Enhanced resolution of the continuity equation in explicit weakly compressible SPH simulations of incompressible free‐surface fluid flows

Abstract

This paper is dedicated to improved resolution of the continuity equation and thus more precise satisfaction of incompressibility conditions in explicit weakly compressible SPH (Smoothed Particle Hydrodynamics) simulations of incompressible free-surface fluid flows. In the explicit weakly compressible SPH methods, including δ-SPH with a widely adopted particle shifting scheme (or the so-called δ-plus-SPH), two incompressibility conditions corresponding to the invariant density condition and divergence-free velocity condition are not well resolved. To achieve enhanced resolution of the continuity equation as well as satisfaction of both incompressibility conditions, this paper presents two novel schemes, namely, Velocity-divergence Error Mitigating (VEM) and Volume Conservation Shifting (VCS) schemes. The VEM scheme corresponds to an additional term in the momentum equation that mitigates the velocity divergence error at every computational time step. The VEM term is derived by linking the instantaneous velocity divergence error to the undesired density time variations and accordingly to an error mitigating pressure pVEM obtained through an Equation of State (EOS). The corresponding pressure gradient term or acceleration leads to attenuation of numerical noise in the velocity divergence field.
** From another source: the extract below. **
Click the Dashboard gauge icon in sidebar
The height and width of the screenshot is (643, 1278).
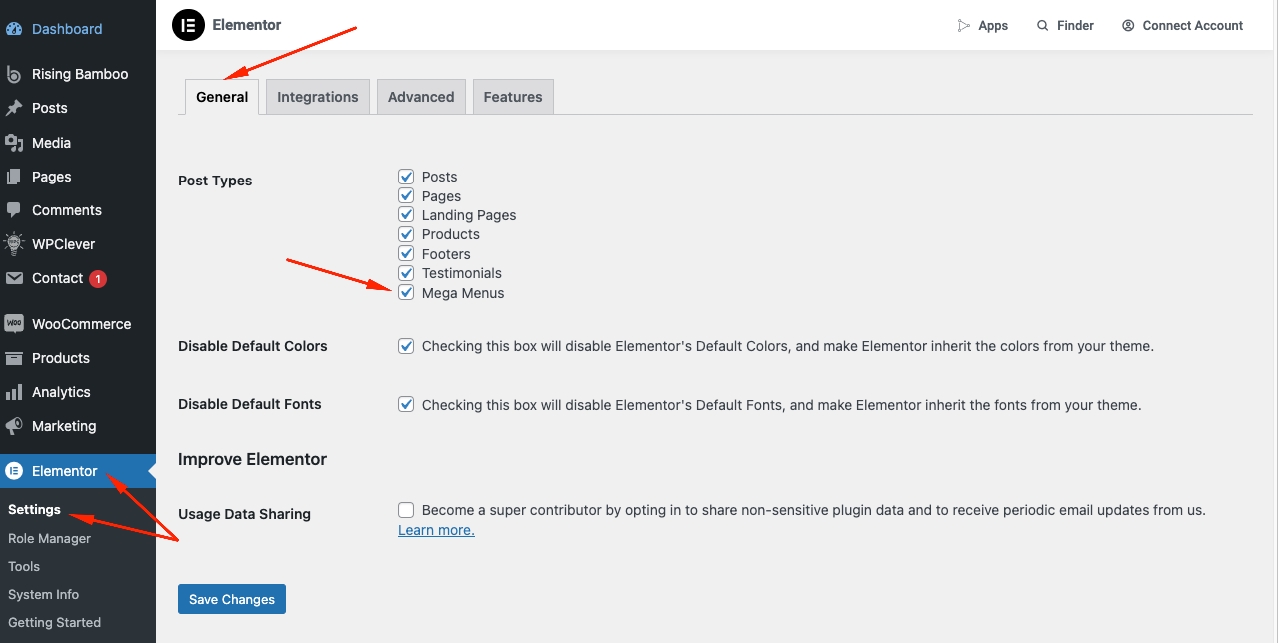(x=14, y=29)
The VCS acts as a distinct particle shifting scheme to enforce local and thus global volume conservation. This distinct shifting is obtained through calculation of the gradient of a corresponding pressure, namely, pVCS, obtained through efficient solution of a Poisson Pressure Equation (PPE) derived from the concept of projection-based particle methods. By adopting both proposed schemes, the explicit SPH method is shown to provide enhanced satisfaction of both incompressibility conditions, i.e., divergence-free velocity and invariant density conditions, in simulation of incompressible free-surface fluid flows.